== Exercise inputs ==

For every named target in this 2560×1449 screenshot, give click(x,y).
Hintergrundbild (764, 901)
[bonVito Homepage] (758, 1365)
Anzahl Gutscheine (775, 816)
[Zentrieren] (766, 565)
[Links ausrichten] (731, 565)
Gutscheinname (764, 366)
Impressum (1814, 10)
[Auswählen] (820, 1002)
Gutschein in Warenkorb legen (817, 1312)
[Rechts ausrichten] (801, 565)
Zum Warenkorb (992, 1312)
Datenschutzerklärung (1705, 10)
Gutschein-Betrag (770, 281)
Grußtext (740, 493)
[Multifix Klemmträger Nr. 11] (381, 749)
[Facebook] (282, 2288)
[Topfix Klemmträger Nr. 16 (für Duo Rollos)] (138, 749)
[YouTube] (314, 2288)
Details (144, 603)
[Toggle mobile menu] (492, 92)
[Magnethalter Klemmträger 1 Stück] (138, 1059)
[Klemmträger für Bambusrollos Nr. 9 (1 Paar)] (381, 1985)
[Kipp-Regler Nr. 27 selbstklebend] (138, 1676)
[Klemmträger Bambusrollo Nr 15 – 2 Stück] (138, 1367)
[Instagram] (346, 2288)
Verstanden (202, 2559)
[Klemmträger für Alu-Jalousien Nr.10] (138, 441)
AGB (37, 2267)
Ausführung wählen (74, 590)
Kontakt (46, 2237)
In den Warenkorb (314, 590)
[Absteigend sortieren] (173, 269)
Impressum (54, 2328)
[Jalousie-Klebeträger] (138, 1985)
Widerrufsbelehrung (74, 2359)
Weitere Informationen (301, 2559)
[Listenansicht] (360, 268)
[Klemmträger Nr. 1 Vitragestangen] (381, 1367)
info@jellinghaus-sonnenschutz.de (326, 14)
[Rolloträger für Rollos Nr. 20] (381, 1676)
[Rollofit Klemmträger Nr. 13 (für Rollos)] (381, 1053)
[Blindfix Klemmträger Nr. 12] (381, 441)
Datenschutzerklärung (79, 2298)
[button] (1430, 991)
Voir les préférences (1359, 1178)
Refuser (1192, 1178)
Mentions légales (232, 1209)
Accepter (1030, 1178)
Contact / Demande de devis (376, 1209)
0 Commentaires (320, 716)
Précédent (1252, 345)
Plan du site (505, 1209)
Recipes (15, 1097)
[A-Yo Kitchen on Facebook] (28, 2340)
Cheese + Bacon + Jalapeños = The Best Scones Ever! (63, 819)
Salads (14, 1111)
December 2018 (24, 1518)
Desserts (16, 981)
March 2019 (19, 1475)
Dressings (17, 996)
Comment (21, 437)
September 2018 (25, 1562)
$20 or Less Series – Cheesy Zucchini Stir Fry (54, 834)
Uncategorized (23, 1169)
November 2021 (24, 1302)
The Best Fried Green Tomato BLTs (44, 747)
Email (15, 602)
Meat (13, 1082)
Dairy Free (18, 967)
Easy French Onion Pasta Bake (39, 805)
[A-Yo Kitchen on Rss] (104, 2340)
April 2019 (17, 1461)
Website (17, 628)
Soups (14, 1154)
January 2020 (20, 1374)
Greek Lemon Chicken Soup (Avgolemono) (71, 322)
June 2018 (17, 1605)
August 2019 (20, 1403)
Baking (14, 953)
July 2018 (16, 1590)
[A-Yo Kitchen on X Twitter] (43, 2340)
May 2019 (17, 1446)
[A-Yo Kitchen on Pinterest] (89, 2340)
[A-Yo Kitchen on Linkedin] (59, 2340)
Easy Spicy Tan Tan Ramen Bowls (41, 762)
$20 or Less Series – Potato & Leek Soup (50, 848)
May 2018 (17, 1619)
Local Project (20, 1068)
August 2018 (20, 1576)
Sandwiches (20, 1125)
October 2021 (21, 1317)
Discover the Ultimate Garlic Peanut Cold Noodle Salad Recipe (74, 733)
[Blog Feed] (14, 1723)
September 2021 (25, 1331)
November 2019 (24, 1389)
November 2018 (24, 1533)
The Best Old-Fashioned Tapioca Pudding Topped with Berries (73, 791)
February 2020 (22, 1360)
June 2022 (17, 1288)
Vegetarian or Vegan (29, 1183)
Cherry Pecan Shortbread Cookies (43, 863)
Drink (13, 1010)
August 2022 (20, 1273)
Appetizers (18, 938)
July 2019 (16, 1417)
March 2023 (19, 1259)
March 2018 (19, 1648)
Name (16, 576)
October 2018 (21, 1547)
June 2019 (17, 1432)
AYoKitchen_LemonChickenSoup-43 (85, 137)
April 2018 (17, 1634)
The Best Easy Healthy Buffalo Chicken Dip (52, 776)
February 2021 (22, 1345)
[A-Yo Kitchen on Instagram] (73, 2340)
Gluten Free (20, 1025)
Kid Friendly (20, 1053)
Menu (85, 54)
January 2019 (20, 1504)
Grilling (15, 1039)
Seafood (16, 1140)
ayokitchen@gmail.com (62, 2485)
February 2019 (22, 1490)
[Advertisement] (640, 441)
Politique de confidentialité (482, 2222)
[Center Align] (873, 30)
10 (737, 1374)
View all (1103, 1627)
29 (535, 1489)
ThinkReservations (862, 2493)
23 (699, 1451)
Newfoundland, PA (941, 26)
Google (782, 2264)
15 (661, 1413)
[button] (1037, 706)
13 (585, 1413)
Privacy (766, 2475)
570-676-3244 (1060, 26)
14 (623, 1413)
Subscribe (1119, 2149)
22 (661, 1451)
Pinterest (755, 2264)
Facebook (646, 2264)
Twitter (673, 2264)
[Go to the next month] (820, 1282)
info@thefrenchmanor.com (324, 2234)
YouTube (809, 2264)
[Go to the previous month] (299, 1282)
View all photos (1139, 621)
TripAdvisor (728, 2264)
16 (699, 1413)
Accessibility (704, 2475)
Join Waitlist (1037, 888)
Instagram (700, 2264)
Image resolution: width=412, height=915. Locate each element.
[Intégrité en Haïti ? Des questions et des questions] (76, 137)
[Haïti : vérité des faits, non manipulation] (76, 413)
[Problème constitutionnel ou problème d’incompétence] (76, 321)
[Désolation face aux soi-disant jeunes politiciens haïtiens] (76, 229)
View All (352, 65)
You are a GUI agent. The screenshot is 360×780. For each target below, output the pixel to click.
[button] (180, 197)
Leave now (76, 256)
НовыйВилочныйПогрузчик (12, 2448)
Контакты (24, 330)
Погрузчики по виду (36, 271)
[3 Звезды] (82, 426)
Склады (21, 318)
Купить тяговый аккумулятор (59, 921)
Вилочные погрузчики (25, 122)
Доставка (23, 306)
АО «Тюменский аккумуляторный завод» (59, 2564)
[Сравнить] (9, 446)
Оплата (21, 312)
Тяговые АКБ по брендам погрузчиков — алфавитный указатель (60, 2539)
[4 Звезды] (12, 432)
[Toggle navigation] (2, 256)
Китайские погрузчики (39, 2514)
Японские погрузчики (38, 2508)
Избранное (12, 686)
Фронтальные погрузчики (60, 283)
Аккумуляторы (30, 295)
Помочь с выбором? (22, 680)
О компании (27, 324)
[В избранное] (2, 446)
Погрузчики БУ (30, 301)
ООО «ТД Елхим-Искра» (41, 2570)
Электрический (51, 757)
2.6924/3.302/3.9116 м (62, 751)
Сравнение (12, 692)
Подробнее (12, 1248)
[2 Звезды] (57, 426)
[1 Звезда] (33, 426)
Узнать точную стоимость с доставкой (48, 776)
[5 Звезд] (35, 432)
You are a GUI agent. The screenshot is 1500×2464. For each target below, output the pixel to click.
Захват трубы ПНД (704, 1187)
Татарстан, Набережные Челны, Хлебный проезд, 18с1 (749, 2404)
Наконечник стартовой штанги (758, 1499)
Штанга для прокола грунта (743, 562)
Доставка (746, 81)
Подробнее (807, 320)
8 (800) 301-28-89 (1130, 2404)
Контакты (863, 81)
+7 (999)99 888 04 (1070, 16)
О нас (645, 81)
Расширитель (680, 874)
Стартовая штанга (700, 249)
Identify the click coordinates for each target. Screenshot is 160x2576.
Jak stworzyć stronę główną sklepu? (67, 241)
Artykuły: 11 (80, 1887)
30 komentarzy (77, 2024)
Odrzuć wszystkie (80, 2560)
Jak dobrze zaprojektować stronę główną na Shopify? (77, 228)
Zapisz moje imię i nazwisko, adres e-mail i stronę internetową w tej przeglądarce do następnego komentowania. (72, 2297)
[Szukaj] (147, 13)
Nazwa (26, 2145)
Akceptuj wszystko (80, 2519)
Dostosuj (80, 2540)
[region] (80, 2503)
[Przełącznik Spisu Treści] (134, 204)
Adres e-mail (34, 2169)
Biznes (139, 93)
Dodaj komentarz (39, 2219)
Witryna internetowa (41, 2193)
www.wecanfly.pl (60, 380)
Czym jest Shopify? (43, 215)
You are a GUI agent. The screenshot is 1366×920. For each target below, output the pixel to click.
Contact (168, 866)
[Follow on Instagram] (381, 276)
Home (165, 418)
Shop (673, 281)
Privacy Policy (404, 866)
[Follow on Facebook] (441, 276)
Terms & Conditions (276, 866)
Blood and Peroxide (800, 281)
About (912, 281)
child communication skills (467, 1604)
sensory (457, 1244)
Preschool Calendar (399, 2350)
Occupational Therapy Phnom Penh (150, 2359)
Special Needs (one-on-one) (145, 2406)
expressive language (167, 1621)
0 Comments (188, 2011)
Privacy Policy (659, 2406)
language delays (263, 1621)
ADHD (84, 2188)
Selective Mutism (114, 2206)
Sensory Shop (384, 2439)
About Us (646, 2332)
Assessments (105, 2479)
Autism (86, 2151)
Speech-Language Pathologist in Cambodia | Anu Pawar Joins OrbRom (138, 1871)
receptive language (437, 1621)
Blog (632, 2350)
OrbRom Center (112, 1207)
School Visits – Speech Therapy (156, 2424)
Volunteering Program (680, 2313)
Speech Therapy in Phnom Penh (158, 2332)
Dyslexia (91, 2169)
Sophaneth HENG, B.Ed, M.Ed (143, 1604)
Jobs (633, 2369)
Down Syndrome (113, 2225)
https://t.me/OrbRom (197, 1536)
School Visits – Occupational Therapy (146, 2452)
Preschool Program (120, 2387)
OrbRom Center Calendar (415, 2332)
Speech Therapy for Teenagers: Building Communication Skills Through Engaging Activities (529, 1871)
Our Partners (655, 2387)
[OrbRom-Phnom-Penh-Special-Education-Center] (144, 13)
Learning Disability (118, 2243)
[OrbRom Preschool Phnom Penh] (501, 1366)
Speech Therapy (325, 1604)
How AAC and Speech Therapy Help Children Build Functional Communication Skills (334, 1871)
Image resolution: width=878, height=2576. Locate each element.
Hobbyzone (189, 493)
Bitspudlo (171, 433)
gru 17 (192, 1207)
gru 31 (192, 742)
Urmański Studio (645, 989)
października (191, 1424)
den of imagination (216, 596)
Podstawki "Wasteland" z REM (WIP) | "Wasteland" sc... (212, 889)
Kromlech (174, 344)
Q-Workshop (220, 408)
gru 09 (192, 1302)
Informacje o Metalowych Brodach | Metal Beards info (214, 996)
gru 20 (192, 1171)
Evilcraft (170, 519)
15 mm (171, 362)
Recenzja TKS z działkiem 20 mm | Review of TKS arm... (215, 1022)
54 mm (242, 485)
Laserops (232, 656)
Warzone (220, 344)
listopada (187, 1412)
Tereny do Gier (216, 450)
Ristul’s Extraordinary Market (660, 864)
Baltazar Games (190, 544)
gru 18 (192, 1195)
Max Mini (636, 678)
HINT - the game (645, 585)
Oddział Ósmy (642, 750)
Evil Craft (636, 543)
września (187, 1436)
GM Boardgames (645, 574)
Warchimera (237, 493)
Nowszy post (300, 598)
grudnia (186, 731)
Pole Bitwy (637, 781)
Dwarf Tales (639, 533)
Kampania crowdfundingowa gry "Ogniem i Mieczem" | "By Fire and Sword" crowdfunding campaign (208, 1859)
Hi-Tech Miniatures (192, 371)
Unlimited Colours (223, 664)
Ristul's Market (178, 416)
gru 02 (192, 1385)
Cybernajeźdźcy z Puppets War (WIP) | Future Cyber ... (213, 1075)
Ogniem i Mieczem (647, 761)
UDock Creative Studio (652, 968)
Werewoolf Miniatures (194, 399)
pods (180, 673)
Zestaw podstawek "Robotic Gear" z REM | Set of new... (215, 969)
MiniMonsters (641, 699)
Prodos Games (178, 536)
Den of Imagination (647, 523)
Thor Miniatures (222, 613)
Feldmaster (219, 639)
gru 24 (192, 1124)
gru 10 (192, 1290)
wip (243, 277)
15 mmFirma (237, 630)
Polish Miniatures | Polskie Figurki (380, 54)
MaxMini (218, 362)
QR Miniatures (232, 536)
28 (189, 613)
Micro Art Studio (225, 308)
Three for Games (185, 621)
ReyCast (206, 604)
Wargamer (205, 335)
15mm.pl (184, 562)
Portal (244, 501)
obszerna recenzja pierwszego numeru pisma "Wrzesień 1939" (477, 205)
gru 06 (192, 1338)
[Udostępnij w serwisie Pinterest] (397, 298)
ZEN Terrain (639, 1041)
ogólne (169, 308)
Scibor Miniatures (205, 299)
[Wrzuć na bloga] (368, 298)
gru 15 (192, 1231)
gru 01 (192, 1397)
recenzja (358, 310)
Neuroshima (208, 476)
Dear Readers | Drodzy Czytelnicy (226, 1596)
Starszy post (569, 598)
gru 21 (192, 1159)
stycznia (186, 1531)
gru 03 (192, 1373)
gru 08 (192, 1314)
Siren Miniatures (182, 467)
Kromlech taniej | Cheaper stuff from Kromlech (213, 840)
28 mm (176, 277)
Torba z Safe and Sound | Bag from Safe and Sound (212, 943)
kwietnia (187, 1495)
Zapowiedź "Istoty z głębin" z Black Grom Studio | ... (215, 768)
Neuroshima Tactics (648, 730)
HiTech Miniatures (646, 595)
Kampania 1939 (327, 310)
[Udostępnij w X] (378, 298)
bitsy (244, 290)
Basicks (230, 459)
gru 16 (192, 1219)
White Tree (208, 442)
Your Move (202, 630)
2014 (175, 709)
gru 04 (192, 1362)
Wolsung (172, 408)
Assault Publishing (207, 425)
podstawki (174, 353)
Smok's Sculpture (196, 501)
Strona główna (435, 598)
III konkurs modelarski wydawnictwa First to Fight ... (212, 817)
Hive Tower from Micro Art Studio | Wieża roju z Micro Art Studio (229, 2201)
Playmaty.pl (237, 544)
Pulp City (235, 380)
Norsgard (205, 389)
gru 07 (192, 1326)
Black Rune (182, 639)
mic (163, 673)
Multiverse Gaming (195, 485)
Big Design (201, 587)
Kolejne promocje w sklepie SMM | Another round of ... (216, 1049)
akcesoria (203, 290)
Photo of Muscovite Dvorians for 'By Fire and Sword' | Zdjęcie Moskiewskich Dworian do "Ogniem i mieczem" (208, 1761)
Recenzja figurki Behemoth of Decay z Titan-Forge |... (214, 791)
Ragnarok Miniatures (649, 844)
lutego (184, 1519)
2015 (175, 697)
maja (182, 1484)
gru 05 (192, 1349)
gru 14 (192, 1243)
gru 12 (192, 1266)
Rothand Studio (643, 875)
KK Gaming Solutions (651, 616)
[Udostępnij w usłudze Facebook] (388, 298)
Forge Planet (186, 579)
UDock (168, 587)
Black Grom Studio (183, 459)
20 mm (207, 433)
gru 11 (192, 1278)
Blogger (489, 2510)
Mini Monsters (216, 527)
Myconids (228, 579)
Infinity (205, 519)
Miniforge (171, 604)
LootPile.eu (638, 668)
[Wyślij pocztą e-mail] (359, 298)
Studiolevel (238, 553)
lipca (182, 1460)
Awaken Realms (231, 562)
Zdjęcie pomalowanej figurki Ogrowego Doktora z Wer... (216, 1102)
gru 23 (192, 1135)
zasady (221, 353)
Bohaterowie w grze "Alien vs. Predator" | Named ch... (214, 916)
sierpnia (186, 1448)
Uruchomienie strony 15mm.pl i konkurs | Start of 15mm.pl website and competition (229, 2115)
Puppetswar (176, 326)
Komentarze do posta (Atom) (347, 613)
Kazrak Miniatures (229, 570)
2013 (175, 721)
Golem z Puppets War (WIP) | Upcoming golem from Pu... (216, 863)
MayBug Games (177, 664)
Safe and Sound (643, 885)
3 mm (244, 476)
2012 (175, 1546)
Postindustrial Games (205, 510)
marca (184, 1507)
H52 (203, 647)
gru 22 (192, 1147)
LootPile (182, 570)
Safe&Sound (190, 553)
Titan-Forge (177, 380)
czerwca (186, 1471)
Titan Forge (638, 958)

===

Exercise brief:
Please copy, exactly and with nothing else, the lines above beginning at the line that has "Kolejne promocje w" and ending with the line that has "Recenzja figurki Behemoth".

Exercise result:
Kolejne promocje w sklepie SMM | Another round of ... (216, 1049)
akcesoria (203, 290)
Photo of Muscovite Dvorians for 'By Fire and Sword' | Zdjęcie Moskiewskich Dworian do "Ogniem i mieczem" (208, 1761)
Recenzja figurki Behemoth of Decay z Titan-Forge |... (214, 791)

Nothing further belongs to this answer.